The National Museum of
Western Art, Tokyo 7-7, Ueno-Koen
Le Corbusier with Kunio Maekawa,
Junzo Sakakura and Takamasa Yoshizaka 1959 (extension Kunio Maekawa 1979)
The National Museum of Western
Art, one of three museums designed by Le Corbusier according to his
prototype for a 'museum of unlimited growth', was originally established
to house and to display the Matsukata Collection. Kojiro Matsukata,
once-president of the Kawasaki Shipbuilding Company, collected a large
number of paintings, sculpture and prints during his travels to the west.
The financial crisis of 1927 led to the sale of his art collection; after
World War II many of the works became the property of the French
government, which returned them to Japan in 1959.
Located within the woods of Ueno
Park, the museum is approached through a landscaped plaza. Its blank
textured facade of green pebbles set in concrete panels is suspended on
pilotis. The horizontal rhythm of the facade is interrupted only by a
large window with a projecting concrete balcony and stair.
The organization of the building
is based on a spiral within a square. An upper level of galleries wraps
around a central double-height court, penetrating it with balconies at
several locations. A ramp within the skylit central court winds its way to
the upper gallery level. In addition a pinwheel pattern of circulation
along linear paths leads to the exit stairs.
The museum, begun by Le
Corbusier was later completed by his students. In 1979 a new wing was
added to the Main Building creating another central courtyard between it
and the existing Main Building, this courtyard open to the exterior.

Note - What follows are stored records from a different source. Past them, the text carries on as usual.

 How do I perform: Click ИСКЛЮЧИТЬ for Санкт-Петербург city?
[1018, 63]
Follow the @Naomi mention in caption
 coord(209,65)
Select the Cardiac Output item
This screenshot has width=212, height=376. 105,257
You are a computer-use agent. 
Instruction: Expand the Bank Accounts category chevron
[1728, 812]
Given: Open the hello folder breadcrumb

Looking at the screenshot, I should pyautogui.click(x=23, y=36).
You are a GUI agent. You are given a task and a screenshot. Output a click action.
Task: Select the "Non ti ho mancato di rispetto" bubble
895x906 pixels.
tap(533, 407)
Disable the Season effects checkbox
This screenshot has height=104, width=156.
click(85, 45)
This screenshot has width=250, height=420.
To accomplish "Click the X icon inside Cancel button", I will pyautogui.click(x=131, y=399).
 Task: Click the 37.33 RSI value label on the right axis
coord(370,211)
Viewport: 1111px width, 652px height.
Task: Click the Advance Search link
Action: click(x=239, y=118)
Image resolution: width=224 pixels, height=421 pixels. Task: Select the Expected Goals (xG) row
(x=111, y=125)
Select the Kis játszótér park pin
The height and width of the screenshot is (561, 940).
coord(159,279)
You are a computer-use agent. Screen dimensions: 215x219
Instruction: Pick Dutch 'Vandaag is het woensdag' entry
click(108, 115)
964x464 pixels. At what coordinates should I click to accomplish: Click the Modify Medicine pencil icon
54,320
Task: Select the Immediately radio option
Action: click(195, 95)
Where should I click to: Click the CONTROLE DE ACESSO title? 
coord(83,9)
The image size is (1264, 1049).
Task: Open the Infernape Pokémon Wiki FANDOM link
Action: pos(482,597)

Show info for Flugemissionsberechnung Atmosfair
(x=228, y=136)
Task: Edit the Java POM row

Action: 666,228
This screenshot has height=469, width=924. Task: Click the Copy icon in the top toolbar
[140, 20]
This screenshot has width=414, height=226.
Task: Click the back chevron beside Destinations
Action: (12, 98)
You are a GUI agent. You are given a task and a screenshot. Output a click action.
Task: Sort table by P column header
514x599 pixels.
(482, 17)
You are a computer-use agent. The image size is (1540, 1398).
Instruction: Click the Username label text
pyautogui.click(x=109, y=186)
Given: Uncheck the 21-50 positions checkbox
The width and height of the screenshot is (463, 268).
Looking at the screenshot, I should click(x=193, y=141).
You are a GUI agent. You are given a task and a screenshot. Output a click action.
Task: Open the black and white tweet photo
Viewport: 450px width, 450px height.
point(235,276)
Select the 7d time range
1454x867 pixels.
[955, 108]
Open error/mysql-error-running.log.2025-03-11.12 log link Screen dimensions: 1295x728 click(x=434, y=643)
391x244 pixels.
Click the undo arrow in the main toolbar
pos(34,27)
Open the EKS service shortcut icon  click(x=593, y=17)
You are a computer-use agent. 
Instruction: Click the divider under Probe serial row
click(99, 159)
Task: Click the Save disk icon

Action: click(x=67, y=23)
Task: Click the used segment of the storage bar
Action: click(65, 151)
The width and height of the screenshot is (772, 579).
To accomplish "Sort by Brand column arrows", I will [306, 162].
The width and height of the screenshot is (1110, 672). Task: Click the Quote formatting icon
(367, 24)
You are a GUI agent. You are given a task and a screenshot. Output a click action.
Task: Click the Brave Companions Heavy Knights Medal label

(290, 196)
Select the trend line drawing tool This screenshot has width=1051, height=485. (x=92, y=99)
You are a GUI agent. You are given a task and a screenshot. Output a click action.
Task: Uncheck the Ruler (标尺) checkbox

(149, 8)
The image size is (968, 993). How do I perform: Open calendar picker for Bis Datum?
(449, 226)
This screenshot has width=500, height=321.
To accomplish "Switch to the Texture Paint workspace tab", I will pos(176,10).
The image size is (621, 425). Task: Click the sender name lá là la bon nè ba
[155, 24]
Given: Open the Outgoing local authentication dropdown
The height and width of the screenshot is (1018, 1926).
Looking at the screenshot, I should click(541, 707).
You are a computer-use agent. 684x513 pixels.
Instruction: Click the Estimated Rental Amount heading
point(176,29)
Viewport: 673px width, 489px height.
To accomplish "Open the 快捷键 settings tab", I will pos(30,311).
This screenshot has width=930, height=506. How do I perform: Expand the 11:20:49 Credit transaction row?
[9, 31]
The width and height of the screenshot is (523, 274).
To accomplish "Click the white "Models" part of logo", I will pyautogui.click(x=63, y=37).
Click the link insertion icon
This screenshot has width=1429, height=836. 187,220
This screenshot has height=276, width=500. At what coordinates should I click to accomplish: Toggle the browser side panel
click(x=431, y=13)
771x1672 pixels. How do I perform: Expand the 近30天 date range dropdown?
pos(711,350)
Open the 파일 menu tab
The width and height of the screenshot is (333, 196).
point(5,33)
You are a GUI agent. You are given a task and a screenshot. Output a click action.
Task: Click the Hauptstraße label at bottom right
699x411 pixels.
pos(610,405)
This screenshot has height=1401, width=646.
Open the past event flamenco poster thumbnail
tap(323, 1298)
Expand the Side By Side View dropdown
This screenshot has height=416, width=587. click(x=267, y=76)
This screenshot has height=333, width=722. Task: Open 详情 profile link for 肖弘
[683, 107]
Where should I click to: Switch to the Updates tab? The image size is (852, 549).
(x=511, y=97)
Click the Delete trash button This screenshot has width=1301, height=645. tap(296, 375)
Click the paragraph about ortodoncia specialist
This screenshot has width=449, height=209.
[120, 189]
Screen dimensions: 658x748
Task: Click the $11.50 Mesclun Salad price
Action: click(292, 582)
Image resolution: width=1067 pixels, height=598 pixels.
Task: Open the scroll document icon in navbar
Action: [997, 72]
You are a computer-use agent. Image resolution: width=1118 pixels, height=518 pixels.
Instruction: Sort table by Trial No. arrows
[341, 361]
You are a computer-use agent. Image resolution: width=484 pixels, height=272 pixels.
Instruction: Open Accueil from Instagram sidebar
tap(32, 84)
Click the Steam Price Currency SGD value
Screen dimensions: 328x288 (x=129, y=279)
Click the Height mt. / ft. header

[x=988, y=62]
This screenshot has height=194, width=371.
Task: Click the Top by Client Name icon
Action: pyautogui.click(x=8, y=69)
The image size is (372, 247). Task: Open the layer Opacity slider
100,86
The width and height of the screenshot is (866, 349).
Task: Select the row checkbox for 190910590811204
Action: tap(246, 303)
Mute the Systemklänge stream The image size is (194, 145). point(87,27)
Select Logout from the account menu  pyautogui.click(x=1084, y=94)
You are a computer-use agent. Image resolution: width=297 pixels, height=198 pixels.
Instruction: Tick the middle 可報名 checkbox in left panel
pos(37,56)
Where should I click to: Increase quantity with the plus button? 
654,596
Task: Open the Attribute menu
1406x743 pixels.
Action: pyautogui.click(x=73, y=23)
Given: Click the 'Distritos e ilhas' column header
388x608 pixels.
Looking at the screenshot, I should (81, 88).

Further construction to the museum was completed in 1997 with a
below-grade addition of the Special Exhibition Wing containing galleries
for temporary exhibitions and an auditorium. Along with the construction
of the Special Exhibition Wing the Main Building was renovated and made
earthquake-resistant without changing its original design, through the
fitting of earthquake shock absorbing devices to its foundations.
Kari Silloway 2004
How to visit
The museum is a two-minute walk
from JR Ueno station (Park exit), seven-minute walk from Keisei Ueno
station or eight-minute walk from Ueno station of Ginza or Hibiya subway
It is open 9:30am-5pm
Tuesday-Thursday, Saturday, Sunday, and 9:30am-8pm Friday. Last admission
is 30 minutes before closing time.
It is closed Mondays and
December 28-January 4.
Free days for Museum collection:
The second and the fourth Saturday of each month and November 3.